EPHA mutation as a predictor of immunotherapeutic efficacy in lung adenocarcinoma.

Journal: Journal For Immunotherapy Of Cancer
Published:
Abstract

Background: Ephrin type-A receptors (EPHA) are members of family of receptor tyrosine kinases and are related to tumor immunogenicity and immune microenvironment, however, the association between EPHA mutation (EPHAmut ) and efficacy of immune checkpoint inhibitors (ICIs) has not been investigated in non-small cell lung cancer (NSCLC).

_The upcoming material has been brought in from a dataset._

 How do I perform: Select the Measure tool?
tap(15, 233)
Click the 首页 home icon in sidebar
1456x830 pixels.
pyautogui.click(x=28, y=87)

Methods: Multiple cohorts were used to assess the immunotherapeutic predictive performance of EPHAmut , including one discovery cohort (n=79) and two public validation cohort (cohort 1: NSCLC, n=165; cohort 2: pan-cancer, n=1662). The Cancer Genome Atlas cohort was used for prognostic analysis and mechanism exploration.

Results: In the discovery cohort, patients with EPHAmut had superior disease control rate (72.2% vs 36.1%, p=0.01) and progression-free survival (PFS) (HR 0.38; 95% CI 0.21 to 0.68; p<0.001) compared with those with wide-type EPHA (EPHAwt ) in NSCLC. The association between EPHAmut and immunotherapy outcomes in NSCLC was consistently observed in the validation cohorts by multivariable models (cohort 1, PFS HR 0.59; 95% CI 0.37 to 0.96; p=0.03; cohort 2, overall survival (OS) HR 0.63; 95% CI 0.41 to 0.98; p=0.04). Further pooled estimates of the discovery and validation cohorts showed that patients with EPHAmut exhibited a significantly longer PFS and OS in lung adenocarcinoma (LUAD) while not squamous cell lung cancer (LUSC). Consistently, mechanism analysis revealed that patients with EPHAmut was associated with increased T cell signatures and downregulated transforming growth factor-β signaling compared with patients with EPHAwt in LUAD while not LUSC.

Conclusions: Our results demonstrated that EPHAmut is an independent classifier that could stratify patients with LUAD for ICIs therapy. Further prospective studies are warranted. Trial registration number: NCC2016JZ-03, NCC2018-092.